(ACTIVITY)
Begin with the line that holds "Image resolution: width=868". Output it and all remaining lines of the material, verbatim, ending with the last.

(MATERIAL PROVIDED)
____________________
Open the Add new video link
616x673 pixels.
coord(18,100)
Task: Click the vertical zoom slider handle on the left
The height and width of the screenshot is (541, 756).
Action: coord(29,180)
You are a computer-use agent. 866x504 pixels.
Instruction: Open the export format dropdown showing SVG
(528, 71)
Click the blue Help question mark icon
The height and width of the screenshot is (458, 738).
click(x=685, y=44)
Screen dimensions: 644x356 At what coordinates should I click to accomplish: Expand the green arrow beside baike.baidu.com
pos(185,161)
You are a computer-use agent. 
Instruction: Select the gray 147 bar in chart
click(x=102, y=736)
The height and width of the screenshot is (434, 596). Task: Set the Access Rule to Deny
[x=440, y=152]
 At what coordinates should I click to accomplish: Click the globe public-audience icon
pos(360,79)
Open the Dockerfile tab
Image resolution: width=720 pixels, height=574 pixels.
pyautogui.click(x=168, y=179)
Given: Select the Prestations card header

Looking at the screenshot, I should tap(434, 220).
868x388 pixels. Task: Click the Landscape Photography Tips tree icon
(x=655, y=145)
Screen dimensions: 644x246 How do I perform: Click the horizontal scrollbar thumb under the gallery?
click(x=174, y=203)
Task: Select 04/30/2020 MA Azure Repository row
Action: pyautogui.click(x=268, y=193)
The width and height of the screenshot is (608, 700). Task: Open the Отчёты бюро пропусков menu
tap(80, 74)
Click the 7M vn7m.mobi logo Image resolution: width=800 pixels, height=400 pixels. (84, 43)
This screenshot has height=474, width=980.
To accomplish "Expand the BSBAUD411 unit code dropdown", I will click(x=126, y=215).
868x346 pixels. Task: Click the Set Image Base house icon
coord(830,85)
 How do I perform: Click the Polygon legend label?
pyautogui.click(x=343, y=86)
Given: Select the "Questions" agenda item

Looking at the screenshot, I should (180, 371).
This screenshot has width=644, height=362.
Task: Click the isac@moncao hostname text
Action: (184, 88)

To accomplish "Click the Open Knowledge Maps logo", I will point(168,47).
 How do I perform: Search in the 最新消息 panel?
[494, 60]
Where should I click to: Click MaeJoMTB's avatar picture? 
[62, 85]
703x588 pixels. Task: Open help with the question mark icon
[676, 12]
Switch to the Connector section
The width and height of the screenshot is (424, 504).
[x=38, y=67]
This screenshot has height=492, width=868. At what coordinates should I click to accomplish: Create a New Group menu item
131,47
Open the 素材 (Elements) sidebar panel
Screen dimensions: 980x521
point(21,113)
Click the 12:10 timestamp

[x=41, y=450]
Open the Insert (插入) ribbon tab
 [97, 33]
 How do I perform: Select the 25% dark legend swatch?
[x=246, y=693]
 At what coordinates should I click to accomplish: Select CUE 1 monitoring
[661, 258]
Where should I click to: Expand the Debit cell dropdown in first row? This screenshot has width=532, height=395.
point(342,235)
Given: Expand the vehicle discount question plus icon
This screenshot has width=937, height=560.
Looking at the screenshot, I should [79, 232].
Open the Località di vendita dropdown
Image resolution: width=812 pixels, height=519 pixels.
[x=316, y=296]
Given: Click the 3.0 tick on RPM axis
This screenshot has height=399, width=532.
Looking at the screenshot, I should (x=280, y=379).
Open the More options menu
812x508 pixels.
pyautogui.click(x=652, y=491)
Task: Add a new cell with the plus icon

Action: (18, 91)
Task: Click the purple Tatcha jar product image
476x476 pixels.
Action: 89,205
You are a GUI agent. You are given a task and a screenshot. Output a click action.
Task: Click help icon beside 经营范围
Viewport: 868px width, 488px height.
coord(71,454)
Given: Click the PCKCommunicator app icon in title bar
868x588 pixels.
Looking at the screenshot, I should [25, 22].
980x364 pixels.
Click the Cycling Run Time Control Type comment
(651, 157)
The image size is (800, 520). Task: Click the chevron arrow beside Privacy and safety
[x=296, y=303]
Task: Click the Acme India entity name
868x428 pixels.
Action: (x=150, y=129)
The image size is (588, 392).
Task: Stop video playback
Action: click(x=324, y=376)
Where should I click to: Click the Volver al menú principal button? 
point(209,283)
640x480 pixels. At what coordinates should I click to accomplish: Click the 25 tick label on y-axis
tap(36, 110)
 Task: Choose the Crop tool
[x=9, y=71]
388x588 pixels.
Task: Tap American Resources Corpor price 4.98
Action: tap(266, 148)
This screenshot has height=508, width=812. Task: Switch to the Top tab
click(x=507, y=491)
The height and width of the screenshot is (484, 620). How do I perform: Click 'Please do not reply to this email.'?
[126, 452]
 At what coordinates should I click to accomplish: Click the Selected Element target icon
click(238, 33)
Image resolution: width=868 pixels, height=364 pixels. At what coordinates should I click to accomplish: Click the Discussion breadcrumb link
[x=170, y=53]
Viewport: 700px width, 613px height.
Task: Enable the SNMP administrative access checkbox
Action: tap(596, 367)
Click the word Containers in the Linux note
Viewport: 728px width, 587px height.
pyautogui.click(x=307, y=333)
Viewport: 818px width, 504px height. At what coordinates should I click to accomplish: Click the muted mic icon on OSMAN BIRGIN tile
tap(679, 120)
____________________
(RESULT FOR THIS EXERCISE)
Image resolution: width=868 pixels, height=364 pixels. At what coordinates should I click to accomplish: Click the Discussion breadcrumb link
[x=170, y=53]
Viewport: 700px width, 613px height.
Task: Enable the SNMP administrative access checkbox
Action: tap(596, 367)
Click the word Containers in the Linux note
Viewport: 728px width, 587px height.
pyautogui.click(x=307, y=333)
Viewport: 818px width, 504px height. At what coordinates should I click to accomplish: Click the muted mic icon on OSMAN BIRGIN tile
tap(679, 120)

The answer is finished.